“Flexible Hours” are Benefiting Employers and Hurting Employees

As-needed scheduling and hours for workers is becoming more popular with many businesses. Employers may give workers tentative shifts, but then contact them right before telling them they are no longer needed for said shift – if needs are already met. This “just-in-time” scheduling is being picked up by restaurants and retailers to keep from paying for more employees than needed and minimize their other costs. It makes sense initially: through this system employers won’t have to pay unneeded employees to sit around. However, Robert Reich of Guernica argues that this flexible kind of scheduling is not allowing workers to live their lives. The main issue is whether employees are being viewed as fixed or variable costs by businesses. When employees are viewed as fixed costs, like capital, payment may shrink overall but stay consistent for all workers. When employees are considered variable costs, employers don’t have to change their payroll as much as they simply can remove employees from their payroll altogether. Workers do not live their lives with variable costs, there are fixed costs of mortgages, rent, groceries, etc. These are monthly fixed costs that usually are met with monthly fixed payments. As Reich said “American workers can’t simultaneously be variable costs for businesses yet live in their own fixed costs worlds”.

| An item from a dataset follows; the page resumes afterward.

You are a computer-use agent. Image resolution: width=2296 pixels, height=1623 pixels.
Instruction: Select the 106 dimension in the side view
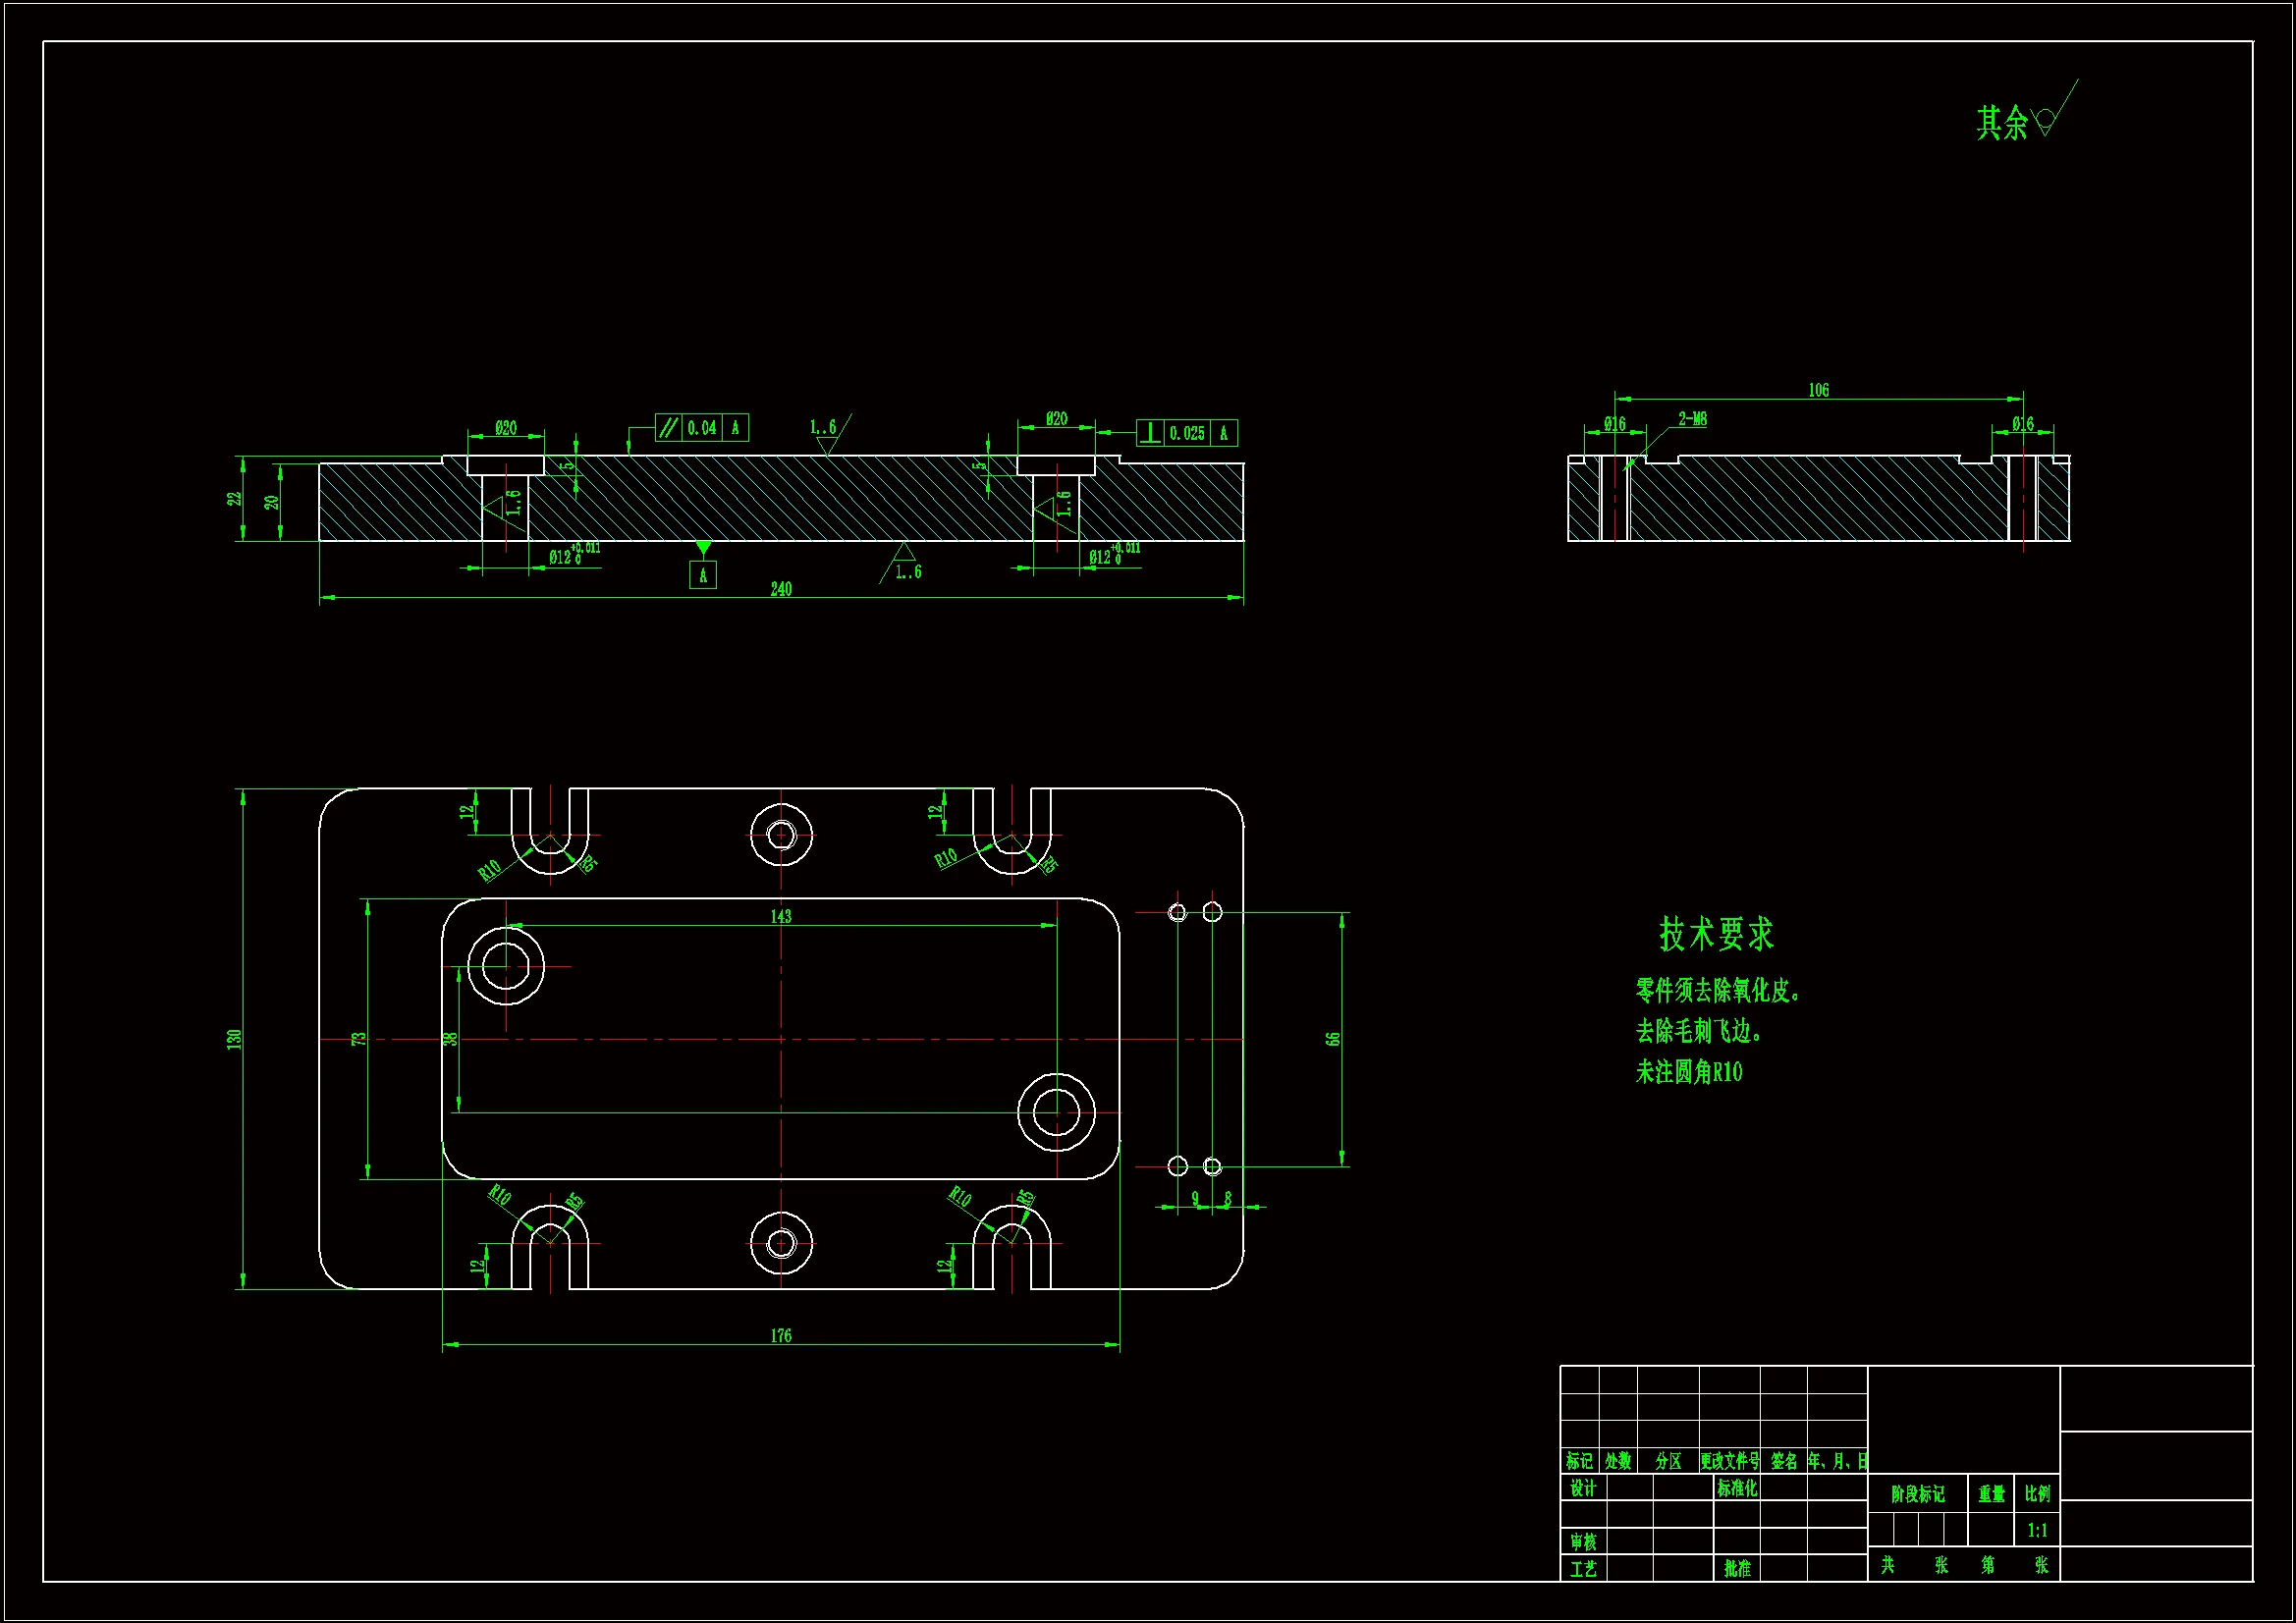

Sending workers home (or telling them not to come at all) when they aren’t necessarily needed makes pay and hours inconsistent. There is no economic security for employees subjected to this type of scheduling. Usually state law requires businesses to pay employees who show up for work but are not needed – around 4 hours minimum wage. However, businesses are adopting software that allows them to see demand for work up to the minute. This means they get around the law by texting or emailing employees not to show up, minutes before their potential shifts. This type of scheduling falls under many different names (“just-in-time”, on-demand, etc.), but the impact remains the same. If businesses are going to put efficiency before fair treatment of works (and let’s face it, most probably would), there needs to be economic security and legal protection for workers that have to deal with uncertain hours and inconsistent pay.